Collected data:
+ + + +

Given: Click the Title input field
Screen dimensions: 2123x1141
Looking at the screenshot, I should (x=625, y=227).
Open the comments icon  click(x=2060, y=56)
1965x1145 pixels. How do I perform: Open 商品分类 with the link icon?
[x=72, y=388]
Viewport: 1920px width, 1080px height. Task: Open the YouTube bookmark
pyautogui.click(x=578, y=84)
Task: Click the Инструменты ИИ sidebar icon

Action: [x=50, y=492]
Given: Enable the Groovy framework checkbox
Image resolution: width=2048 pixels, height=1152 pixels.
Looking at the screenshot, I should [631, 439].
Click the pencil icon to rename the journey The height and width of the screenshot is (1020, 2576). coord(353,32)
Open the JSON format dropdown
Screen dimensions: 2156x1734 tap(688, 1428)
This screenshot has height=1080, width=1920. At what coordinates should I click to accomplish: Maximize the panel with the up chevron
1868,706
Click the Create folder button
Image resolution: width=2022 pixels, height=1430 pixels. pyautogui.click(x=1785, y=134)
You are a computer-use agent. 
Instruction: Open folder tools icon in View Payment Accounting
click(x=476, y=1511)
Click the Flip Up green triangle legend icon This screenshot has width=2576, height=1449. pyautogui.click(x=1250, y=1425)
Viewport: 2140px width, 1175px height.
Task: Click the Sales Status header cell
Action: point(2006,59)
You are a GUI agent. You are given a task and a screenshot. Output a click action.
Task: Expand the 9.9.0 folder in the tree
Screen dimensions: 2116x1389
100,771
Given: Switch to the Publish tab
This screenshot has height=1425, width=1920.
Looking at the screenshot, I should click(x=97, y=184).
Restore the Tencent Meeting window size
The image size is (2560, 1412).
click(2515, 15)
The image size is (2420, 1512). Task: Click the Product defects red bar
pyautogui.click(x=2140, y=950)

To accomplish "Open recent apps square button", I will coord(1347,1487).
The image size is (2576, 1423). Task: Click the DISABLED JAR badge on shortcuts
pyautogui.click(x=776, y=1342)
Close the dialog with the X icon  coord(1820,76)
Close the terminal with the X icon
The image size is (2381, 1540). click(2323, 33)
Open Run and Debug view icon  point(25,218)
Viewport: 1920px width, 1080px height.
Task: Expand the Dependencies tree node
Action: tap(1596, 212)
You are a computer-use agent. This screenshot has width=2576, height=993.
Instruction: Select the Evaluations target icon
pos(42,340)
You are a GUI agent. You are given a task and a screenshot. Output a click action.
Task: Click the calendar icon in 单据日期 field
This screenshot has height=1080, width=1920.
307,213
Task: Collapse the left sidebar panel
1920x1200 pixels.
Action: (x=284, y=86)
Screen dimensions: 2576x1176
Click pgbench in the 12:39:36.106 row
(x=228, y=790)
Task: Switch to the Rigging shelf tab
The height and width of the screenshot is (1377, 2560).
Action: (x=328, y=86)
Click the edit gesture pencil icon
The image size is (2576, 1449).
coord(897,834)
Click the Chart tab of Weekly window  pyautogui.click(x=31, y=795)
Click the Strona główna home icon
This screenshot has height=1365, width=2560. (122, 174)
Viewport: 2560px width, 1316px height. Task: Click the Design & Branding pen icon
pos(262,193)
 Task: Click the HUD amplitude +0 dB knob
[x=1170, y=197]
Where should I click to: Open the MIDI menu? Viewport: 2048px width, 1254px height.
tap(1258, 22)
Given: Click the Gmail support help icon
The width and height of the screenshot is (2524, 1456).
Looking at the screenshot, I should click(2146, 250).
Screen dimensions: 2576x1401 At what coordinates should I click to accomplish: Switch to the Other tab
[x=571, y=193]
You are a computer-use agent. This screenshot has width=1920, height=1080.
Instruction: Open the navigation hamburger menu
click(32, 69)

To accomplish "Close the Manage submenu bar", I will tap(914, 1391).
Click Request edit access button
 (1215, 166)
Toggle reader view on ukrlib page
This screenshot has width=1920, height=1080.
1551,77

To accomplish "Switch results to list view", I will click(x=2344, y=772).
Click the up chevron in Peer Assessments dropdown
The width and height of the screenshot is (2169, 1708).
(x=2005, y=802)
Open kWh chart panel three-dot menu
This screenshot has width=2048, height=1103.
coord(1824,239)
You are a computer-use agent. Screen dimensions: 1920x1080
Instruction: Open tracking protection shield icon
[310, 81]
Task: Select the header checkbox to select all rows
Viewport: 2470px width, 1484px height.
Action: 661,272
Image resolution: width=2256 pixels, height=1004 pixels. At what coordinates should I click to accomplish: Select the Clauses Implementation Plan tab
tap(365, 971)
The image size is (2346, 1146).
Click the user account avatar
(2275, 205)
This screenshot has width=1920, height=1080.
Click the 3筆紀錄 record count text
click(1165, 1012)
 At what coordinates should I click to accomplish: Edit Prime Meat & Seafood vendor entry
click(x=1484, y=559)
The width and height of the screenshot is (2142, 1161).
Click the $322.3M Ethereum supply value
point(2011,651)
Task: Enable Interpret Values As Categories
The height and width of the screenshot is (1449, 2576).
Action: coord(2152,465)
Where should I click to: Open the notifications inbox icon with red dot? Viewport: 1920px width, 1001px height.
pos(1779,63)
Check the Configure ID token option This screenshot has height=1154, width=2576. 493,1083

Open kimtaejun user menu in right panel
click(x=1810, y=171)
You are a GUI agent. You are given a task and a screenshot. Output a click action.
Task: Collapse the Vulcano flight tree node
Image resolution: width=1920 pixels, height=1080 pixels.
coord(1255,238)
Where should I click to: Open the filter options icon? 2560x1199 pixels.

+ + + +

### [Instructions to follow]
Once you find the string "pencil" in a line of the records, copy that line.

### [Result below]
Click the pencil icon to rename the journey The height and width of the screenshot is (1020, 2576). coord(353,32)
Click the edit gesture pencil icon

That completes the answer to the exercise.